Intersectionality as an analytic tool is neither confined to nations of North America and Europe nor a new phenomenon. People in the Global South have used intersectionality as an analytic tool, often without naming it as such. Consider an unexpected example from nineteenth-century colonial India in the work of Dalit social reformist Savitribai Phule (1831–97), regarded as an important first-generation modern Indian feminist. In an online article titled “Six Reasons Every Indian Feminist Must Remember Savitribai Phule,” published in January 2015, Deepika Sarma suggests:

Here’s why you should know more about her. She got intersectionality. Savitribai along with her husband Jyotirao was a staunch advocate of anti-caste ideology and women’s rights. The Phules’ vision of social equality included fighting against the subjugation of women, and they also stood for Adivasis and Muslims. She organized a barbers’ strike against shaving the heads of Hindu widows, fought for widow remarriage and in 1853, started a shelter for pregnant widows. Other welfare programmes she was involved with alongside Jyotirao include opening schools for workers and rural people, and providing famine relief through 52 food centers that also operated as boarding schools. She also cared for those affected by famine and plague, and died in 1897 after contracting plague from her patients.

Phule confronted several axes of social division, namely caste, gender, religion, and economic disadvantage or class. Her political activism encompassed intersecting categories of social division – she didn’t just pick one.
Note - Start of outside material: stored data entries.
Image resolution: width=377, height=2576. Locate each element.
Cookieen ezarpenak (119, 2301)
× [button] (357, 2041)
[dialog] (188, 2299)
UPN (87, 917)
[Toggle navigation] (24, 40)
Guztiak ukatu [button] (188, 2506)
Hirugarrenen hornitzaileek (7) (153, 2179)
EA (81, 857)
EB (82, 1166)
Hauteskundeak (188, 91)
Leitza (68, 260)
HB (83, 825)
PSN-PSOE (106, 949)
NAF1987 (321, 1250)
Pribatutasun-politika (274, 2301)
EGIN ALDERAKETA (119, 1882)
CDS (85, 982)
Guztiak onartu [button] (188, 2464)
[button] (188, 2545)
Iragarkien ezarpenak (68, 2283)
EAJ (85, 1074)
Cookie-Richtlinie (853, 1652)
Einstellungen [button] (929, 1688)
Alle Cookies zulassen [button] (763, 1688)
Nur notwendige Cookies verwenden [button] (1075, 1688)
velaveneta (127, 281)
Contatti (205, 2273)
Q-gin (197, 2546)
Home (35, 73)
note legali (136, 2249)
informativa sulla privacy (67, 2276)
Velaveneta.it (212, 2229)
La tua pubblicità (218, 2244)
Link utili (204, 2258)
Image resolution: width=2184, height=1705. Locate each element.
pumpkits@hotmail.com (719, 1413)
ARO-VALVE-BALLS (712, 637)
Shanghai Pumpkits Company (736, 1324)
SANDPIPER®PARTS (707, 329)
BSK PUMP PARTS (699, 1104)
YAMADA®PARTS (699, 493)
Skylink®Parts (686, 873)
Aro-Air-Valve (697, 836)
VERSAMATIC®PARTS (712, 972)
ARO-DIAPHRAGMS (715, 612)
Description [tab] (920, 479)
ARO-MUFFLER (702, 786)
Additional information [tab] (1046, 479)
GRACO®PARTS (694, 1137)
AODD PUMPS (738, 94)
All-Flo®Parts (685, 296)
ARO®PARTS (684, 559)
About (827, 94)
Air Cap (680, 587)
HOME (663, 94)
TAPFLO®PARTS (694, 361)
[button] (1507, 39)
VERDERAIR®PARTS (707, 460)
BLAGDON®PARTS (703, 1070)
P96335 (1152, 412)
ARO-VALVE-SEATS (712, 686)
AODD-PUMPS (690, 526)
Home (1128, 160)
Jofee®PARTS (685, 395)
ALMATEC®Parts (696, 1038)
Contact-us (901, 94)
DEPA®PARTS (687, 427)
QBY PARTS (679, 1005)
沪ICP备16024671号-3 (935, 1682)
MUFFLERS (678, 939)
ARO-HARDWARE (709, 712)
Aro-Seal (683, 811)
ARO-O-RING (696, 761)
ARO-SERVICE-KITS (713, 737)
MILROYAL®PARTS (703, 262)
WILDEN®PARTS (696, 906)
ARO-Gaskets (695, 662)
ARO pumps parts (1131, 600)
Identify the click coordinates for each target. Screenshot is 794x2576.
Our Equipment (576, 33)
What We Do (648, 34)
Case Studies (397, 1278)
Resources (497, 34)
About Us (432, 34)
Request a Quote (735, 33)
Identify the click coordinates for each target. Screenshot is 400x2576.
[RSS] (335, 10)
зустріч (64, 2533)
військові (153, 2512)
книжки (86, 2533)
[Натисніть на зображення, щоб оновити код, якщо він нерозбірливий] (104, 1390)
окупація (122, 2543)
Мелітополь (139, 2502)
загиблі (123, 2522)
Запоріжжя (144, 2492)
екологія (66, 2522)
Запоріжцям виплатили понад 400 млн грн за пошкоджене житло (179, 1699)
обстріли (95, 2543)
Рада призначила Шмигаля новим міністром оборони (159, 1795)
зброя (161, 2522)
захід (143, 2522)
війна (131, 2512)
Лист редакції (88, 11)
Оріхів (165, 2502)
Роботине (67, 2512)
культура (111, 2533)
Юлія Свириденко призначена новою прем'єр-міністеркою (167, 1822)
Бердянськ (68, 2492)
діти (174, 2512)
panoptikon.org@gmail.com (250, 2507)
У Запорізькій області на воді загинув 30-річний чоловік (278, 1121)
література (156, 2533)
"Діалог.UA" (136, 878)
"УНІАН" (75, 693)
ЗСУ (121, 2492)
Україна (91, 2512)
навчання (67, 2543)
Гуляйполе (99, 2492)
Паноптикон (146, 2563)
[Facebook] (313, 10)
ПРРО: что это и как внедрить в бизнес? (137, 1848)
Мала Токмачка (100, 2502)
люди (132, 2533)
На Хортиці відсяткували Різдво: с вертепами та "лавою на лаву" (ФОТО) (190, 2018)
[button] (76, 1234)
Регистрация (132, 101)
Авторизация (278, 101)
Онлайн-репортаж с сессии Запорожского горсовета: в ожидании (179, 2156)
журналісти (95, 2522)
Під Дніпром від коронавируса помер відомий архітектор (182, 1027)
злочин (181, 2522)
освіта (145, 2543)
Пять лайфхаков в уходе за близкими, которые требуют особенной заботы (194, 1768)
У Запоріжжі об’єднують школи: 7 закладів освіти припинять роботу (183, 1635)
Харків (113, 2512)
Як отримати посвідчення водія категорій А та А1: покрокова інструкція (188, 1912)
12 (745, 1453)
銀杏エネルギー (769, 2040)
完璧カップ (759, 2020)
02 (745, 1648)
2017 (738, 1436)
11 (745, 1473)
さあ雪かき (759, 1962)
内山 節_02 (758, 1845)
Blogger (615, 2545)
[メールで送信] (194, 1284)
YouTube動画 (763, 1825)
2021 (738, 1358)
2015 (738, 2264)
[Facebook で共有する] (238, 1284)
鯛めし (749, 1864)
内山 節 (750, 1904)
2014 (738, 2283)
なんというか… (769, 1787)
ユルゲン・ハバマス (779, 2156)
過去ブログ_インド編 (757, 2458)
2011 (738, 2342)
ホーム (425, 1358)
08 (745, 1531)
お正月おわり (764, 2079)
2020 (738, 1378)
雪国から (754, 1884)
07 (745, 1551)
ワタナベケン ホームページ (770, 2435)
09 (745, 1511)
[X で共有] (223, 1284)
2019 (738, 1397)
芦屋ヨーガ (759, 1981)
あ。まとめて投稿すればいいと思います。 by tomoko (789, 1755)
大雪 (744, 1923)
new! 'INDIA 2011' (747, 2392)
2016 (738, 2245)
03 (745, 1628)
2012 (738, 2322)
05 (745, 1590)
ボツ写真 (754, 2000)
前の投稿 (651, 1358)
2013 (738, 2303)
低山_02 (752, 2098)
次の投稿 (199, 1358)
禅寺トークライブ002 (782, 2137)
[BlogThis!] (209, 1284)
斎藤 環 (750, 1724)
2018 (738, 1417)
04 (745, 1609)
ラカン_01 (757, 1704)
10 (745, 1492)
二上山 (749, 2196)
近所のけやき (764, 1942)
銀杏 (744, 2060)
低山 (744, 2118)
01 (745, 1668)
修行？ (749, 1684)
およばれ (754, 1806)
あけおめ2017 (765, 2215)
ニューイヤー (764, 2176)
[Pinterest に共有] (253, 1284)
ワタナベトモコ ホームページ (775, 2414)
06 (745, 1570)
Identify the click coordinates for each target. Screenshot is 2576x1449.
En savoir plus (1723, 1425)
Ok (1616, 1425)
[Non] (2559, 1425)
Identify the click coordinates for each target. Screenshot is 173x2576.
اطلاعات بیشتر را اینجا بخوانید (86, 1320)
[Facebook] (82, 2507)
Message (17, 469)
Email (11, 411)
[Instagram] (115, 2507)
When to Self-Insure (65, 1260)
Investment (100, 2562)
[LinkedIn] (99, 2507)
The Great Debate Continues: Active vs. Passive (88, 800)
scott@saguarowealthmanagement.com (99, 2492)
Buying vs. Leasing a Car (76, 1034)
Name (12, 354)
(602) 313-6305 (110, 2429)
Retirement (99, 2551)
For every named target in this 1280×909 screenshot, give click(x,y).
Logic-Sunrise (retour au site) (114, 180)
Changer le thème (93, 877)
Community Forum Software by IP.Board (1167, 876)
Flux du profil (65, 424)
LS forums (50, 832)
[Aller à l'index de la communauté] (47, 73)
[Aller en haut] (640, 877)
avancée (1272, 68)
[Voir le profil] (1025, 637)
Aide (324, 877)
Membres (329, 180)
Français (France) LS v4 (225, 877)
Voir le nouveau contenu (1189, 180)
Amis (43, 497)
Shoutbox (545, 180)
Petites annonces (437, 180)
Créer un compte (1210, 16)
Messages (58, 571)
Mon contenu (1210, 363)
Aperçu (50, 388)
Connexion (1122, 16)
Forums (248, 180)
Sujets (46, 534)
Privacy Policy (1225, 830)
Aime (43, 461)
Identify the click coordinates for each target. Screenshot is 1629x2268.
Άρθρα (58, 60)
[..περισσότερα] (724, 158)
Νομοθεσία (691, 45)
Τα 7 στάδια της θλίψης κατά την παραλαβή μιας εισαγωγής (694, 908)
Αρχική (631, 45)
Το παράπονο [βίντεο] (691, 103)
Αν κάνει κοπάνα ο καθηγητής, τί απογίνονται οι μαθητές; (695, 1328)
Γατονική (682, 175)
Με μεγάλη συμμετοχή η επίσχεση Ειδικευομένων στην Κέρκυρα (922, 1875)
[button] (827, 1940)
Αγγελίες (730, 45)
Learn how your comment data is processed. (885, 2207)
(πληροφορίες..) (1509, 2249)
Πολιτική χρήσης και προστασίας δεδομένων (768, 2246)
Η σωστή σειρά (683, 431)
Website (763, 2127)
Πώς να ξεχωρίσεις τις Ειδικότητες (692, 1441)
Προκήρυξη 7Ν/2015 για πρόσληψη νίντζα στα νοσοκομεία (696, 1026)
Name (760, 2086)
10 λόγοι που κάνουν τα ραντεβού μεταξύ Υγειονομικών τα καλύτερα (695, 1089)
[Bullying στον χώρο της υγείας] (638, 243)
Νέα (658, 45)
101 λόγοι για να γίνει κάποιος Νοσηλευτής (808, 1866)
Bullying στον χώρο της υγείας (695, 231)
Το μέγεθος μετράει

These examples suggest that people use intersectionality as an analytic tool in many different ways to address a range of issues and social problems. One common use of intersectionality is as a heuristic, a problem-solving or analytic tool, much in the way that students on college campuses developed a shared interest in diversity, or African American women used it to address their status within social movement politics, or Savitribai Phule advanced women’s rights. Even though those who use intersectional frameworks all seem to be situated under the same big umbrella, using intersectionality as an analytic tool means that it can assume many different forms because it can accommodate a range of social problems.